- _Problem requirements_: Copy the rows from the top through the line containing "pyautogui.click(x=1052, y=116)", changing "Smoothing" to "Opacity" and leaving everything else unchanged.

Text and element pointing records
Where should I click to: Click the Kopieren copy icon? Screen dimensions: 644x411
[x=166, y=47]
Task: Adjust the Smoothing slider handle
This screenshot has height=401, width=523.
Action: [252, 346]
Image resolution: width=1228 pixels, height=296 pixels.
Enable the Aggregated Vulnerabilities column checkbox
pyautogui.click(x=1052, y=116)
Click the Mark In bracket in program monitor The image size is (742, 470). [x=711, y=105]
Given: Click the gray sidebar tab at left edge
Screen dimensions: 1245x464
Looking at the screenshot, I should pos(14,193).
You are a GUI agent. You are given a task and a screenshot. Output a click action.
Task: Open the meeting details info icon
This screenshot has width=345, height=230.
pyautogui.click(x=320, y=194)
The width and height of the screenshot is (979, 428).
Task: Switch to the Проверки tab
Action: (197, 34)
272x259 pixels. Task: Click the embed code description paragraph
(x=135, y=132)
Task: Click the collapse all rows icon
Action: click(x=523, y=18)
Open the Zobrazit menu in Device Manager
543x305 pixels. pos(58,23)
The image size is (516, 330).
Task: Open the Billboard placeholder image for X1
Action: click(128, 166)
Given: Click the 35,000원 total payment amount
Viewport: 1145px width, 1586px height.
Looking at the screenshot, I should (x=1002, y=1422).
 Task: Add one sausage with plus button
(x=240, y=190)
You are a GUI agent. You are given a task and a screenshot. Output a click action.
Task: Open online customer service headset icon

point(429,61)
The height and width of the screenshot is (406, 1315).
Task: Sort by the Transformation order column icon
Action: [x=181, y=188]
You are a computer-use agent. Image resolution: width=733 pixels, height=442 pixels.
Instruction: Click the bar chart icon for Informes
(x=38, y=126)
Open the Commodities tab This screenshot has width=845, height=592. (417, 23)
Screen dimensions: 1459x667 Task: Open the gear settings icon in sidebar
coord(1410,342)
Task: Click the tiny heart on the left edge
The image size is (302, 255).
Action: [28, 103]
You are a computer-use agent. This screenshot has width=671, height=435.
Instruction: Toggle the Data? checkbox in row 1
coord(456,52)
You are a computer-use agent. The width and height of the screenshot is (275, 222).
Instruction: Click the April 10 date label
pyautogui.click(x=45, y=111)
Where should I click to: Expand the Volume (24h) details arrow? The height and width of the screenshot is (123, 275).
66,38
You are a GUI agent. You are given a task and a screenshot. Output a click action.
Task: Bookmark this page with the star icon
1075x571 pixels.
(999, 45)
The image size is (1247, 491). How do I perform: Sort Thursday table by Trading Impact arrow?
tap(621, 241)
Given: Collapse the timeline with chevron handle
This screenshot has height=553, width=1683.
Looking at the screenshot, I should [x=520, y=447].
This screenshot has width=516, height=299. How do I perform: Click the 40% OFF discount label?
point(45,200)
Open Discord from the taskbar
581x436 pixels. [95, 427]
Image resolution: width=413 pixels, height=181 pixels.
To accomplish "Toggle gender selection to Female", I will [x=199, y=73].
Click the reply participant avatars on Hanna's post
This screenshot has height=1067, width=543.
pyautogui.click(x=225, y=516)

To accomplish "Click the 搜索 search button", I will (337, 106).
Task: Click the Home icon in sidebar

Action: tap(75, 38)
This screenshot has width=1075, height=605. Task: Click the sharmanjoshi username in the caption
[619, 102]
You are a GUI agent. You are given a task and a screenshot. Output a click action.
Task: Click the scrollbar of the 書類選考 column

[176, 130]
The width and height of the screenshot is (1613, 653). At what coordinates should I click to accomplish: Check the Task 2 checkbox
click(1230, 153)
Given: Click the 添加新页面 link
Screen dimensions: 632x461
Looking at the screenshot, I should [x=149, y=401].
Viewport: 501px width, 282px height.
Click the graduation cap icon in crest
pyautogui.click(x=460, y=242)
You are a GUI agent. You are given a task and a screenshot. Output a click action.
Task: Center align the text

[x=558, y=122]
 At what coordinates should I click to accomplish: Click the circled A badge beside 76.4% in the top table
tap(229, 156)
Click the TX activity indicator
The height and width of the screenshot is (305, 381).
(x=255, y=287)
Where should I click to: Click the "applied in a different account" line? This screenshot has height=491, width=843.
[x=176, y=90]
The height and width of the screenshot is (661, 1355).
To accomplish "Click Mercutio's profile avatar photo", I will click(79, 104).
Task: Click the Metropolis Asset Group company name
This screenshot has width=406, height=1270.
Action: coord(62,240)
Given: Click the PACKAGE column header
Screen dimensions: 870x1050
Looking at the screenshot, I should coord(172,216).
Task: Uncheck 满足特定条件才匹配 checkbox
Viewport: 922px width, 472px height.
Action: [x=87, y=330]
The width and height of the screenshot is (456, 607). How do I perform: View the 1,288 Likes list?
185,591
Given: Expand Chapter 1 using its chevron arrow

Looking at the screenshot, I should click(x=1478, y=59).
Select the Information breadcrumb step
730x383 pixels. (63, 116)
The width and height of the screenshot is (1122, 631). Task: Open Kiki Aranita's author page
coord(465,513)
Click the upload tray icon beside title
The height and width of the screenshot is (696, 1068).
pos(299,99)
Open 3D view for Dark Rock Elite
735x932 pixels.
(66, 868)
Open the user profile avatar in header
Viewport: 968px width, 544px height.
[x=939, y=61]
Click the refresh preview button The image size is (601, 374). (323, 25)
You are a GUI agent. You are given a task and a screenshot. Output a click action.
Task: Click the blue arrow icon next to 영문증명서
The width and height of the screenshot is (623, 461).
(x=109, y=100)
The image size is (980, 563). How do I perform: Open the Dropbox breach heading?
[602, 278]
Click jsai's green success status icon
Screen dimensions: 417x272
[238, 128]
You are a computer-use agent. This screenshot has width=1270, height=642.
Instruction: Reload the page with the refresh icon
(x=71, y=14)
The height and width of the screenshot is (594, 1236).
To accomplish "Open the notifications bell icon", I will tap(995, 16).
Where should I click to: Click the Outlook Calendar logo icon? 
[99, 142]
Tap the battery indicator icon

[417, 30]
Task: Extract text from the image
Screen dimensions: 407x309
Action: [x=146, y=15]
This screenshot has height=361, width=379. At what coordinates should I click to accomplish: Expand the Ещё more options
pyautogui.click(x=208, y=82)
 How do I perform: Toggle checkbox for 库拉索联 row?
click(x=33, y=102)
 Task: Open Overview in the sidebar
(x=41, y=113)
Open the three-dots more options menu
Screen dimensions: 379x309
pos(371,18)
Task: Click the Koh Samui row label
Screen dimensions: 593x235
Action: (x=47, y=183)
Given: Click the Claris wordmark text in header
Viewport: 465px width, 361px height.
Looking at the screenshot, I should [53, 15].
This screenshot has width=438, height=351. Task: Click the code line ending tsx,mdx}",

- _Solved problem_:
Where should I click to: Click the Kopieren copy icon? Screen dimensions: 644x411
[x=166, y=47]
Task: Adjust the Opacity slider handle
This screenshot has height=401, width=523.
Action: [252, 346]
Image resolution: width=1228 pixels, height=296 pixels.
Enable the Aggregated Vulnerabilities column checkbox
pyautogui.click(x=1052, y=116)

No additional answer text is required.